Salimos del mercado en busca de la Alameda Principal, por la que caminamos unos metros para llegar al monumento al Marqués de Larios, que se encuentra en la confluencia que da acceso a la emblemática calle malagueña del mismo nombre, que tenía ganas de conocer pues suele ser famosa por sus luces de Navidad. Pese a que dicen que es la quinta calle comercial más cara de España, no me dijo nada, así que la abandonamos por la calle Moreno Monroy, contemplando un curioso banco, enseguida los paneles de la “Farola de Orellana” y, más adelante, un mimo.

Pronto divisamos la torre de la Catedral de Nuestra Señora de la Encarnación, nuestro siguiente destino, aunque antes nos detuvimos ante el Palacio Episcopal, de finales del siglo XVIII, cuya elegante fachada luce con los rayos del sol. El origen de la Catedral se sitúa en 1487, aunque su construcción se alargó varios siglos. Lo primero que hicimos fue subir por una interminable escalera a lo alto de la torre campanario, de 87 metros de altura, para ver la proyección de realidad virtual, que no me dijo nada. Su interior cuenta con varias capillas, destacando la Capilla Mayor y el Coro.

A unos pasos de la Catedral, en la calle San Agustín, se encuentra nuestro siguiente destino, el Museo Picasso Málaga, cita obligada cuando se visita esta ciudad, pues responde al deseo del artista de que su obra estuviera presente en la ciudad de Málaga, en la que nació en 1881. La colección reúne 233 obras de la amplia variedad de estilos materiales y técnicas que dominó. También pudimos ver dos exposiciones temporales ya concluidas, la proyección de sombras “More Sweetly Play the Dance”, de William Kentridge y “Picasso: los cuadernos de Royan”.

Consultamos cuáles eran las mejores zonas de Málaga para picar algo, así que como se había echado la hora de comer, nos dirigimos a una de ellas pues la teníamos muy cerca. Se trata de la animada calle Granada, peatonal y con numerosos locales hosteleros. Casi en la esquina con la plaza del Carbón, degustamos un par de raciones en La Quintonería Majreta, para luego continuar nuestro recorrido, observando unos murales, hacia los Cines Albéniz, frente a los que se encentra la estatua dedicada al filósofo y poeta local Salomón Bel Gabirol. No había mucha gente en la calle pero, cuando volvimos dos días después, viernes, estaba abarrotada.
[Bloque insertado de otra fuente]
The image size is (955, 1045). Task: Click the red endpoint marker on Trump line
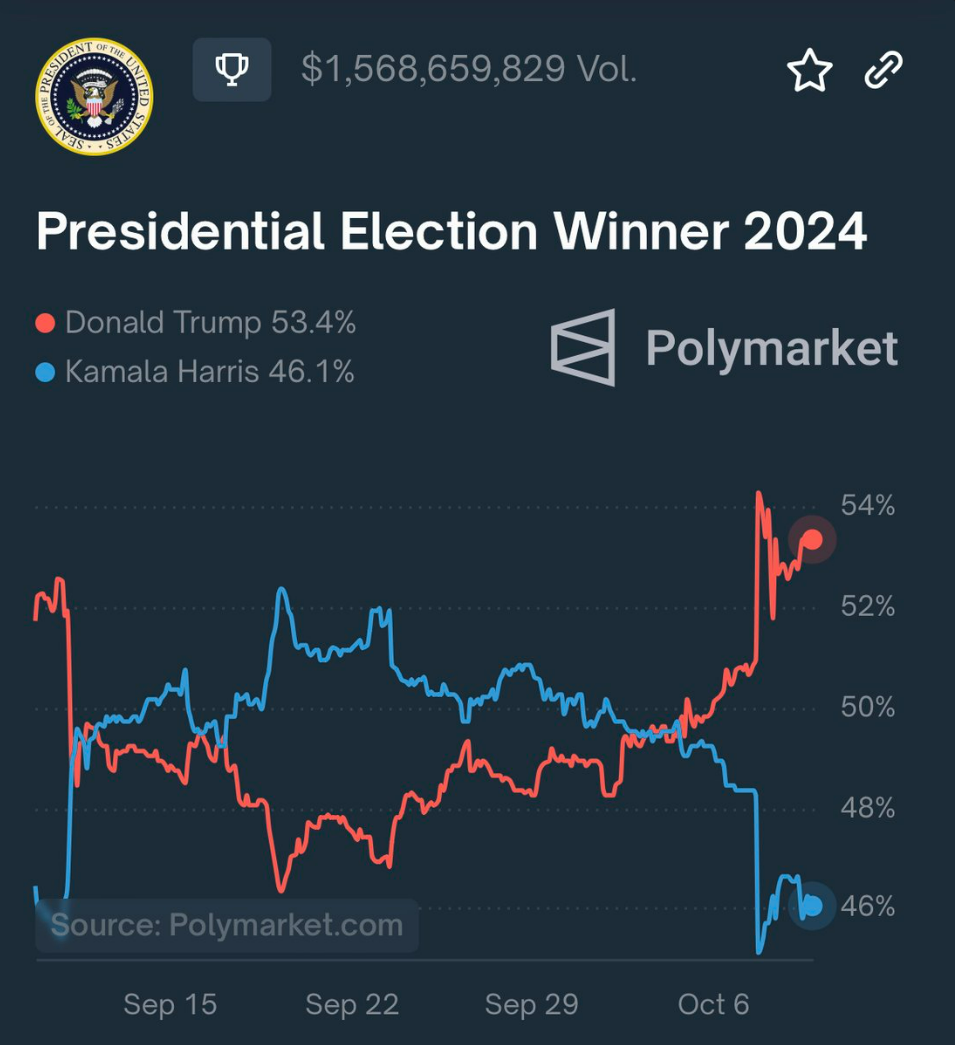[812, 539]
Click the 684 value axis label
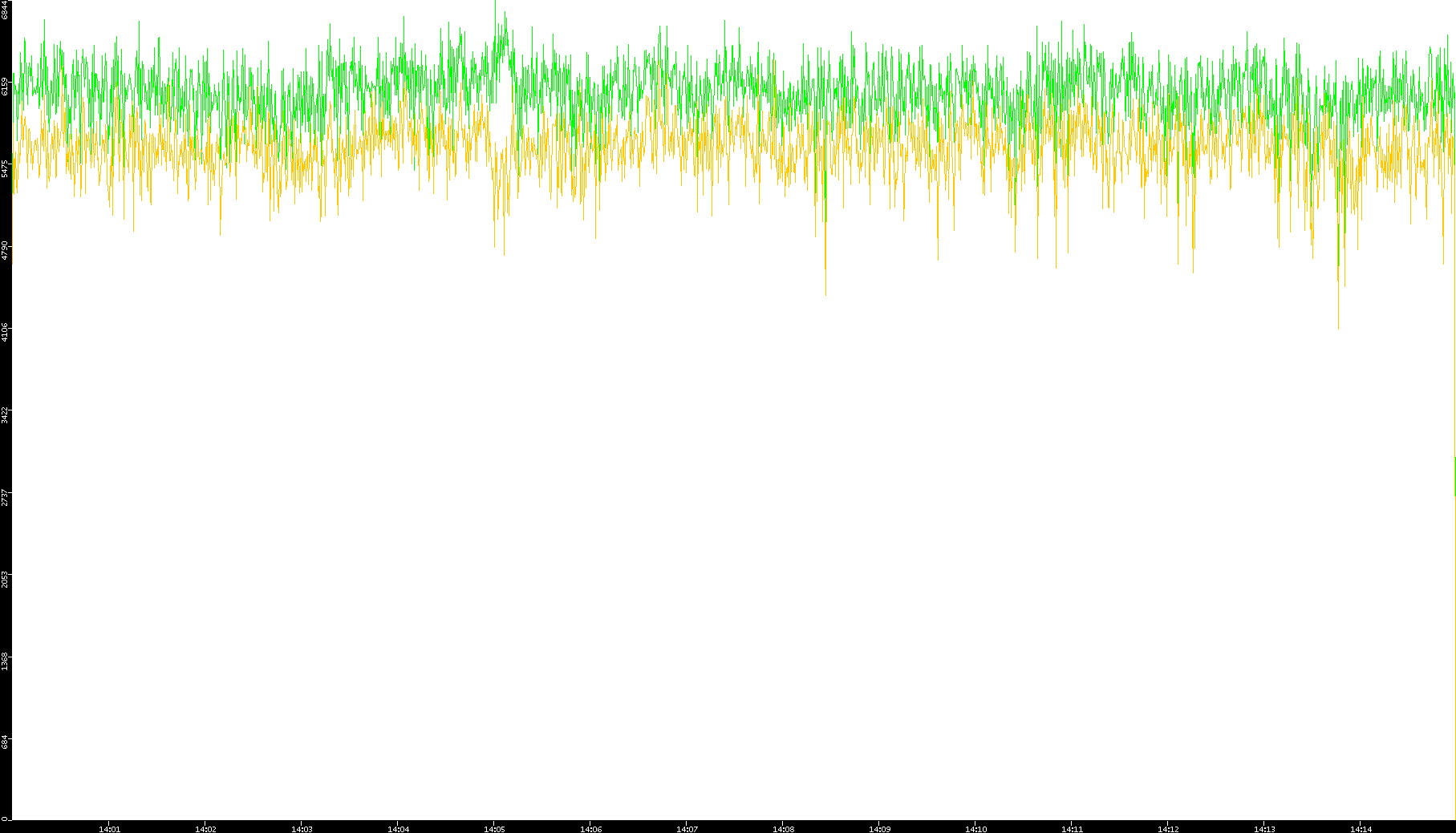This screenshot has height=833, width=1456. tap(5, 742)
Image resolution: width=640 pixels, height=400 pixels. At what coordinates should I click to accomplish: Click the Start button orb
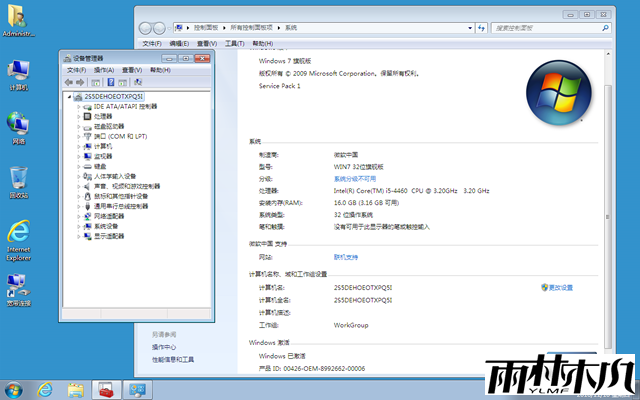(14, 389)
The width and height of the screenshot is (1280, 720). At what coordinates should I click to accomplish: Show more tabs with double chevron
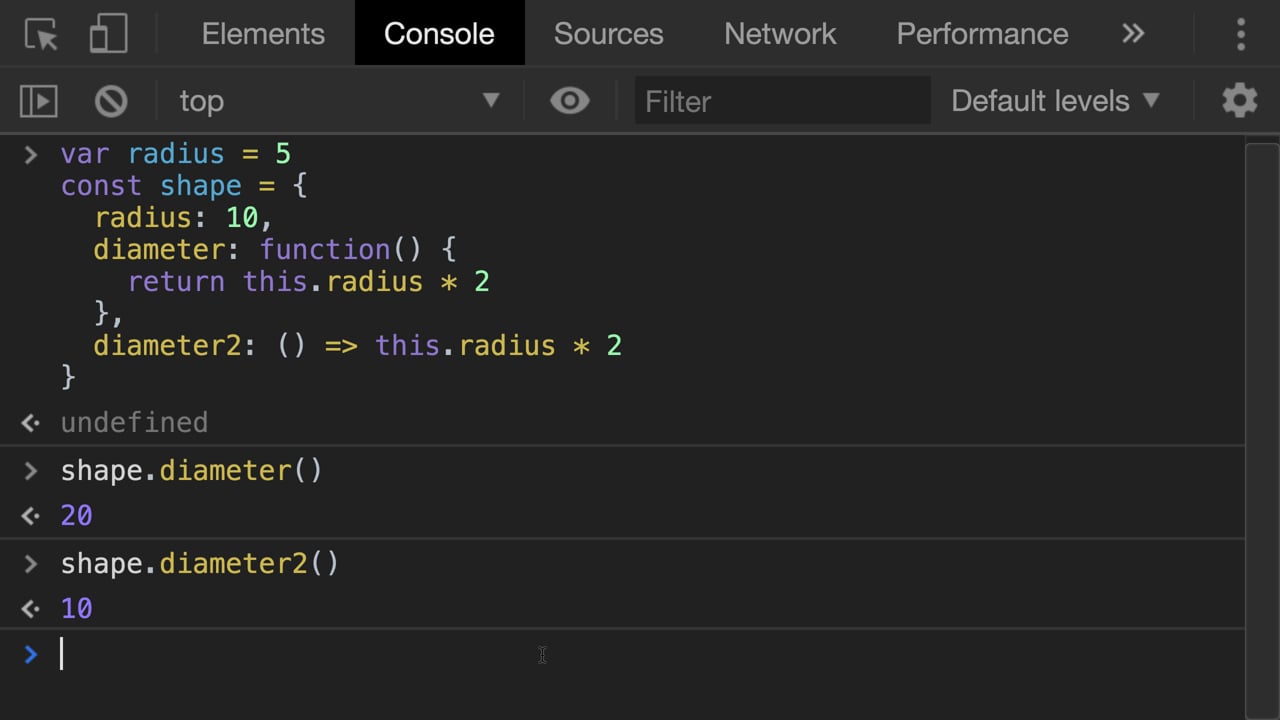point(1133,34)
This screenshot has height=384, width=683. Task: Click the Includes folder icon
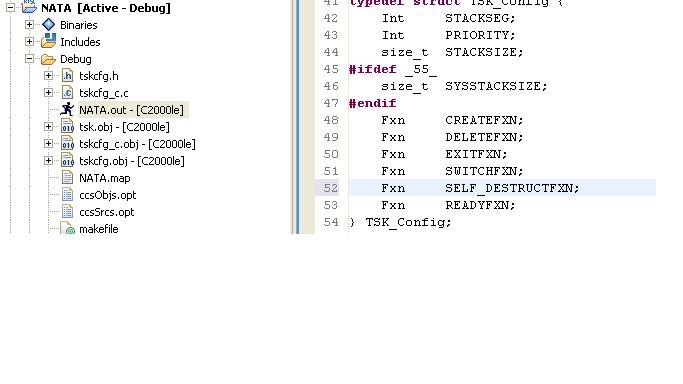pos(48,41)
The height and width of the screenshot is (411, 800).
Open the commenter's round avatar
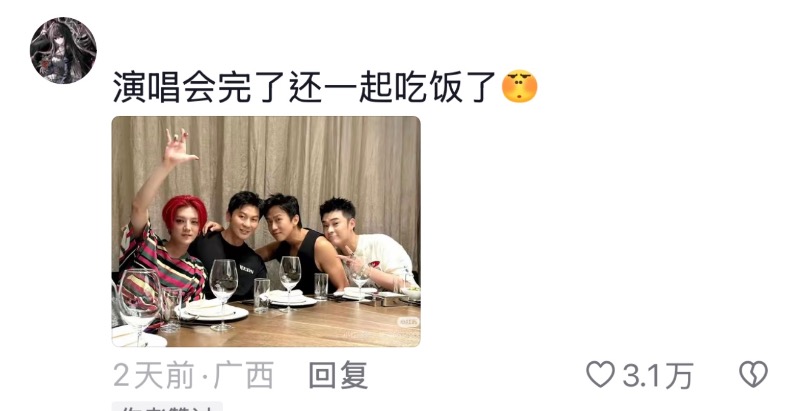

Enfrente tenemos uno de los pocos teatros romanos que han sobrevivido a los siglos, construido en el año 51 de nuestra era. Por él se accede al monumento que más me impresionó de Málaga, pues fue un grata sorpresa. Se trata de la Alcazaba, fortaleza medieval cuyos orígenes se remontan al siglo X, aunque fue ampliada durante la ocupación musulmana. Está rodeada de murallas de estilo árabe, contando con varias puertas, salas y patios con jardines y fuentes. Es como una Alhambra en pequeño. Desde lo alto se tiene unas magníficas vistas del puerto, la Catedral y la plaza de toros.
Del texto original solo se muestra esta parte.